As part of the regeneration, Trentham Monkey Forest, the first wildlife park of its kind in England, was opened in July 2005. It consists of 60 acre of forest, which contain 140 Barbary macaques, wandering freely. There is a 0.75 mi path through the forest along which visitors walk; there are no barriers between the forest and the path, although visitors are confined to the path, which has guides to ensure the safety of both the visitors and monkeys, and there is a fence around the forest. The park is one of four owned by the de Turckheim family; the other three are La Montagne des Singes in Alsace, France (opened in 1969), La Forêt des Singes in Lot, France (opened in 1974), and Affenberg Salem close to Bodensee, Germany (opened in 1976). The forest is open to visitors every day between April and October inclusive, and opens on weekends and school holidays in February, March and November.
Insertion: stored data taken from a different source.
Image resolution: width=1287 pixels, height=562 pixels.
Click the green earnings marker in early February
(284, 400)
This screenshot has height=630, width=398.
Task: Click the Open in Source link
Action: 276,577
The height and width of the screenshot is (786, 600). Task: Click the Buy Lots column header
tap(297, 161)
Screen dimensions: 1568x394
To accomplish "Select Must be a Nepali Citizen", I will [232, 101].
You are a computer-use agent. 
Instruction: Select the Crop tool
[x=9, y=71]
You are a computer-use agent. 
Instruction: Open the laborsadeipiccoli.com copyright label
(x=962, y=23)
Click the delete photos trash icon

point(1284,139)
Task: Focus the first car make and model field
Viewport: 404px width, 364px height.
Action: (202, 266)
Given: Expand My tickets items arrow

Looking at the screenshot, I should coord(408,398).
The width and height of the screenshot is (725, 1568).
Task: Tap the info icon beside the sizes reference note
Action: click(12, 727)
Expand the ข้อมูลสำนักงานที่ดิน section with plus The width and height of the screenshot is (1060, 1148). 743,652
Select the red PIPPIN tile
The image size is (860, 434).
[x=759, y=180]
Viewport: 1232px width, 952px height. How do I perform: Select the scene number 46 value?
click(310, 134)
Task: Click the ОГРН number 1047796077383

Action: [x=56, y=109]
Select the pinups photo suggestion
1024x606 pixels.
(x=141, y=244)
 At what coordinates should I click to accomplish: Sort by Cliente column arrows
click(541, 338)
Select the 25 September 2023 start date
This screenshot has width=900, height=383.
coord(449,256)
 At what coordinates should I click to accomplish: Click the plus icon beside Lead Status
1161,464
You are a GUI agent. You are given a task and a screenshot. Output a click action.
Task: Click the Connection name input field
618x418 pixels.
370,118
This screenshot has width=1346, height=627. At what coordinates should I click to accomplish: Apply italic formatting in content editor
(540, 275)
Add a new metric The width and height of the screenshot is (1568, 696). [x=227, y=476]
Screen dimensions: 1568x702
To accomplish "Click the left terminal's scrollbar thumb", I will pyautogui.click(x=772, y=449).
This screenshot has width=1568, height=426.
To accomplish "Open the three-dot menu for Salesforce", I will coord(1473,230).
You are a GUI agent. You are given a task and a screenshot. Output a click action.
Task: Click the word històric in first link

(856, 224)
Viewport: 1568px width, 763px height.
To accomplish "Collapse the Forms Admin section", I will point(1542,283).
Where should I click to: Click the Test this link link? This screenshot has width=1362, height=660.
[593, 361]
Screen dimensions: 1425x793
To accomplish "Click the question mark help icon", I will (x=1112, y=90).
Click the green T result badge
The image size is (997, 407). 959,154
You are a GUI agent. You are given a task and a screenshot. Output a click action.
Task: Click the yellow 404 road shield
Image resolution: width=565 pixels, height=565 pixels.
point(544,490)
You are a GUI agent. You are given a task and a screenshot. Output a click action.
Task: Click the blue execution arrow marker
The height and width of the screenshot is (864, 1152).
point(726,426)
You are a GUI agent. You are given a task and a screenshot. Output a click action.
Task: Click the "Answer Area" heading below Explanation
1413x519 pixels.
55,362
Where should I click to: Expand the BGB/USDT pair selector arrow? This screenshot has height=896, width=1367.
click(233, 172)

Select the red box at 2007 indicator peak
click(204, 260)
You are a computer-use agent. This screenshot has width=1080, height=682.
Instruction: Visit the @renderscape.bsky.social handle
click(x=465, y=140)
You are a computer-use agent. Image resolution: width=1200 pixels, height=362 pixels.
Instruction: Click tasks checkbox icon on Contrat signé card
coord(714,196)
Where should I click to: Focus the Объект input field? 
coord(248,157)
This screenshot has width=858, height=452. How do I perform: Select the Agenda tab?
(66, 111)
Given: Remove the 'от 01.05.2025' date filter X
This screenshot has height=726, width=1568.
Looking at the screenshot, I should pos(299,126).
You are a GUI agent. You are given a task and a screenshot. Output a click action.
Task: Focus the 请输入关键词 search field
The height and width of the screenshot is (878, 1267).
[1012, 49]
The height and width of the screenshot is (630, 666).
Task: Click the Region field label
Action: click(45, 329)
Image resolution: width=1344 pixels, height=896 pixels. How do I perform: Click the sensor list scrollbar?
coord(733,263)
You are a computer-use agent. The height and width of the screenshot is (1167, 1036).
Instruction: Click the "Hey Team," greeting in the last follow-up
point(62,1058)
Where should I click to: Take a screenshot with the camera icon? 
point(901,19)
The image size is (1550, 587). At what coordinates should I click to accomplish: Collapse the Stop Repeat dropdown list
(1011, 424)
There are two groups of 70 macaques at the forest, which were originally from other parks in France and Germany and inhabit different parts of the forest. The oldest macaque is around 30 years old. All of the macaques are individually identified with a tattoo on their inner thigh. A number of the female macaques have been given contraceptive implants to limit the number of babies born at the site to around 5 to 15 per year.

One aim of the forest is to increase awareness about the endangered species; it also aims to create and preserve a gene pool and to re-introduce groups of macaques into the wild. Already 591 macaques from the forest's three sister parks have been re-introduced to the wild at the Atlas Mountains, Morocco. The forest also has a conference venue. The forest supports research into the biology and social behaviour of the macaques at the park.